start Material provided

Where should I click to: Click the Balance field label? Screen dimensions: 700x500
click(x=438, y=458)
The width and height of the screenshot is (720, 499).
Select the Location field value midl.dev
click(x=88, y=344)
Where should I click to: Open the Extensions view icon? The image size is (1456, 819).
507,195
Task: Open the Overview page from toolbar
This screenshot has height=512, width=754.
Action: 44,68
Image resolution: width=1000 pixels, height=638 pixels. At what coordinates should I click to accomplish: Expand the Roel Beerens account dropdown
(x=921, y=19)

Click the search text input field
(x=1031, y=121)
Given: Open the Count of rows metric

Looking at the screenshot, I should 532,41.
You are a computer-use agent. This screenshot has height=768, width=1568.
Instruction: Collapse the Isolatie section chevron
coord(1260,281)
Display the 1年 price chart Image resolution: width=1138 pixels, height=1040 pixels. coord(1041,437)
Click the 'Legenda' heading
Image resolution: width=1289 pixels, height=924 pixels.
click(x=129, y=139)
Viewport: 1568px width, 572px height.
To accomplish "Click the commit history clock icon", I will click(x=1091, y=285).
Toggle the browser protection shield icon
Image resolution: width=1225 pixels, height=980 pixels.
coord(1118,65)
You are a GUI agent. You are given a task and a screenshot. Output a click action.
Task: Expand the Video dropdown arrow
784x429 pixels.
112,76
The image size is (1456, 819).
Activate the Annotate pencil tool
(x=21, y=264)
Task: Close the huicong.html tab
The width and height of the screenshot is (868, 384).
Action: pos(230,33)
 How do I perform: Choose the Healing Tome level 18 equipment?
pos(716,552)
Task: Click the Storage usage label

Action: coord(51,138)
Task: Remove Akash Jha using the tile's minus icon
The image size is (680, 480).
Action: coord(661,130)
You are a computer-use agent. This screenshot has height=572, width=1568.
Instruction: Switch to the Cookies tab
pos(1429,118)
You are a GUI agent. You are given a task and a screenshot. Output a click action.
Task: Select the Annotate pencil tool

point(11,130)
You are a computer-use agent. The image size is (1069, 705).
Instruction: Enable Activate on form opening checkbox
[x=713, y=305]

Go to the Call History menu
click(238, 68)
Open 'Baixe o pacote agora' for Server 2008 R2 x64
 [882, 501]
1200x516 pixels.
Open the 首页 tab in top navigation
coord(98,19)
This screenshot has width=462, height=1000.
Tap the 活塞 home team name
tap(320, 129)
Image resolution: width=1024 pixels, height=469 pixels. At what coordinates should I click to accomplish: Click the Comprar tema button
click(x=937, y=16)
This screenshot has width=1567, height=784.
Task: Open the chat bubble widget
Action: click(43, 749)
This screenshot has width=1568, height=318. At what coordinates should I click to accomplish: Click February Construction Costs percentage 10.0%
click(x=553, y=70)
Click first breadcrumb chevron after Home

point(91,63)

end Material provided

What you should do -> Put the items, starting at the beginning of the items and ending at the line containing "coord(1260,281)", into a two-column CSV with the headers instruction and click_target. Give one row per item, with its text under instruction and its answer under click_target, each in a single quoted field with any line breaks turned into spaces.

Task response ->
instruction,click_target
"Where should I click to: Click the Balance field label? Screen dimensions: 700x500","click(x=438, y=458)"
"The width and height of the screenshot is (720, 499). Select the Location field value midl.dev","click(x=88, y=344)"
"Where should I click to: Open the Extensions view icon? The image size is (1456, 819).","507,195"
"Task: Open the Overview page from toolbar This screenshot has height=512, width=754.","Action: 44,68"
"Image resolution: width=1000 pixels, height=638 pixels. At what coordinates should I click to accomplish: Expand the Roel Beerens account dropdown","(x=921, y=19)"
"Click the search text input field","(x=1031, y=121)"
"Given: Open the Count of rows metric","Looking at the screenshot, I should 532,41."
"You are a computer-use agent. This screenshot has height=768, width=1568. Instruction: Collapse the Isolatie section chevron","coord(1260,281)"